Principles allow you to live out your values without getting bogged down by choices. Defining your principles has a cascading effect, where that one decision makes a hundred others for you. For example, let’s say your colleague asks to move up a deadline. You want to be helpful and seen as a team player, but that would mean getting home after your kids are long asleep. Thinking through the tradeoffs of this decision could be anxiety-inducing in the moment. But, due to one of your principles being to be an engaged parent, the decision was made before your colleague pressed “send.” (Rest assured: setting that boundary likely was totally fine with your colleague anyway!)
Principles are immovable and non-negotiable, and you have to stick with them in order for them to work for you. It’s worth it. Principles allow you to live authentically without having to stress over every decision and serve as an emergency brake when you’re getting swept up in your work (we’ve all been there).
Another way to reduce decision-making is simply better planning. And by better planning, I don’t mean time management. I mean structuring your days in a way that gives you time to work without rushing, time to rest, and time to be creative.

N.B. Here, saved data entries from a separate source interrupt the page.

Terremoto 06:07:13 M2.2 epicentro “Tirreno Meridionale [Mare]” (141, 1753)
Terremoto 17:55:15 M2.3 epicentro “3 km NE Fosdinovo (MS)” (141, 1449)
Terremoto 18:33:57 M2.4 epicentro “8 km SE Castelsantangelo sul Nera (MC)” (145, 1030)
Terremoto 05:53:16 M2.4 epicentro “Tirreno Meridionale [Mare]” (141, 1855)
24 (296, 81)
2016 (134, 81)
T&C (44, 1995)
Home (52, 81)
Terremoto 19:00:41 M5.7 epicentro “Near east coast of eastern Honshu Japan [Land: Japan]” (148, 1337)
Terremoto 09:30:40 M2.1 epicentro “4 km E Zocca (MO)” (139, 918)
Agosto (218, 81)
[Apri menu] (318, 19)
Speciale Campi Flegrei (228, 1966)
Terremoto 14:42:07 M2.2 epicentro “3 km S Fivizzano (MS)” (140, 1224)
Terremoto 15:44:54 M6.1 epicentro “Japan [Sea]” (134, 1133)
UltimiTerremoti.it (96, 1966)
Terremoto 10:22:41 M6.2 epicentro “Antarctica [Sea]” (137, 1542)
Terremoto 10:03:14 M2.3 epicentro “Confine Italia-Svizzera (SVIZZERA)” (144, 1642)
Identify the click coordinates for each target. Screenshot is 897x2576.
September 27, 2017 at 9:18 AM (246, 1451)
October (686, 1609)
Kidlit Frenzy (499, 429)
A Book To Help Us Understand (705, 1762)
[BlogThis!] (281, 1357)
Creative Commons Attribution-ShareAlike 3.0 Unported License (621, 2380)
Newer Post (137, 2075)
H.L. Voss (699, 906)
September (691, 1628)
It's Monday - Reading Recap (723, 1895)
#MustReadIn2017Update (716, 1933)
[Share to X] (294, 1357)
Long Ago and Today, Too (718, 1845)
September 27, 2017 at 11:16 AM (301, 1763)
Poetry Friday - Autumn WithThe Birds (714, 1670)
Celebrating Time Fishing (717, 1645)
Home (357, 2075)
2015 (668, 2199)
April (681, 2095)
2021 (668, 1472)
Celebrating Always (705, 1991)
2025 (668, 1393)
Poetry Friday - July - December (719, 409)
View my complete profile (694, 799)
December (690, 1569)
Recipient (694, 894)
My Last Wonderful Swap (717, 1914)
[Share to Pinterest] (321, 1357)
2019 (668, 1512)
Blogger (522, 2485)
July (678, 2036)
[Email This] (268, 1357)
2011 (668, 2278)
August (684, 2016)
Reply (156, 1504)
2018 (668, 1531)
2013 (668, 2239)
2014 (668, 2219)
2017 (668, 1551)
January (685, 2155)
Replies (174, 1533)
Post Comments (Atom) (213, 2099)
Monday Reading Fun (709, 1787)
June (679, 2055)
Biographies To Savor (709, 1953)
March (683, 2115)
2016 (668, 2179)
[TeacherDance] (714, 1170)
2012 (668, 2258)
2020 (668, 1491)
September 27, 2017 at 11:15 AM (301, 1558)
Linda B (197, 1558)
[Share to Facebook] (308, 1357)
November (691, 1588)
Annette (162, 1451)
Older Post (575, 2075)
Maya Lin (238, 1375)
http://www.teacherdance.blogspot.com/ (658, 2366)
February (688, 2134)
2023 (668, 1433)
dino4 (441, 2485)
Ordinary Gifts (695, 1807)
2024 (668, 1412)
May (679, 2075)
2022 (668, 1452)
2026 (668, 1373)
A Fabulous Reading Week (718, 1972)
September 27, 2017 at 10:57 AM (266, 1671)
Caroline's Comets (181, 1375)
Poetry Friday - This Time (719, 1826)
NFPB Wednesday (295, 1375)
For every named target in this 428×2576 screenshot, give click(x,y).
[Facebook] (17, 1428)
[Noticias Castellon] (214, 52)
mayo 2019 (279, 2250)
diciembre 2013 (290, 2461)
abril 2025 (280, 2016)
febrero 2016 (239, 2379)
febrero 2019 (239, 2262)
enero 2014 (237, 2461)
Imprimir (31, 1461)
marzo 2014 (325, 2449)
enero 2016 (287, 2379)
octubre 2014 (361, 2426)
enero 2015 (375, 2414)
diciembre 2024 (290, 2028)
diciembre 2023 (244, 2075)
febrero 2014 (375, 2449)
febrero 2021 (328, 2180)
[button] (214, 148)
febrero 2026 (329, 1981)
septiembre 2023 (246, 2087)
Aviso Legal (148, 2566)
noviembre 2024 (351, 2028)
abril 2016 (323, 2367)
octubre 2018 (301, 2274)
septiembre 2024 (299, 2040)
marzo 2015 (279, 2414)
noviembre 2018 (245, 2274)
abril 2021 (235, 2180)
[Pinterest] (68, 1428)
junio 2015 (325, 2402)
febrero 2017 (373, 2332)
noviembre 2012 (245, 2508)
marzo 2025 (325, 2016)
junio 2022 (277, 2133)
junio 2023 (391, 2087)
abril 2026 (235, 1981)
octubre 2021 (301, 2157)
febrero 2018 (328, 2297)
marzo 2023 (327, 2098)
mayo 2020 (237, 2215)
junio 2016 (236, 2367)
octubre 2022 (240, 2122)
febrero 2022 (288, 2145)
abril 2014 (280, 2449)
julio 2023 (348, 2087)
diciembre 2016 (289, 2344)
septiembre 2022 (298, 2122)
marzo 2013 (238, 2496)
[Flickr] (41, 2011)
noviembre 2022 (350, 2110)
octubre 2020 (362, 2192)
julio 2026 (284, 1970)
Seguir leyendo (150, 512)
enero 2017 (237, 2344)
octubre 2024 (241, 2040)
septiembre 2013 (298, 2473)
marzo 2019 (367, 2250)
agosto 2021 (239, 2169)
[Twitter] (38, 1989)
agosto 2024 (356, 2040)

Most people manage their calendars reactively, responding to the calendar requests of the company and their team. While at face value this makes sense, it means that you don’t actually control your time. So, how do you change that?
You’re going to have to say “no” to stuff. To quote Oprah, “You can have it all. Just not all at once.” To determine what stays and what goes:
- Identify your lowest impact tasks. The most important part of your job is how you have the most impact. Ideally, that’s also how you’d spend the most time, but that’s rarely the case. Knowledge workers spend 41% of their time on work that could be competently done by other people with a less robust skillset. Identify your lowest value tasks and move them off your plate.
- Evaluate which tasks give you anxiety. Anxiety takes up an outsized portion of your cognitive load, which is detrimental to your productivity. It also causes you to focus on the wrong thing, often because you’re avoiding the task that’s making you anxious. If you can, delegate them. One person’s anxiety-inducing organizational task is another’s serotonin-boosting treasure. If you can’t, though, timebox it. Timeboxing will help you just do it and limit the impact anxiety can have on your day.
- Turn your to-do list into a calendar. In order to take control of your calendar, you need to translate your list of priorities into a calendar. Putting your tasks on a calendar gives you more control over your time and uses Parkinson’s law — i.e. that tasks will take as long as you have — to your advantage.
Of course, it’s hard to say no. We live in a “yes” culture. Furthermore, we want to be helpful and liked. But, saying “yes” all the time is to your personal detriment, and to your company’s. Declining obligations puts you back in the driver’s seat and makes room for a less stressful, more fulfilling life. In other words, saying “no” to less meaningful tasks means getting to say an enthusiastic “yes!” to the things that matter.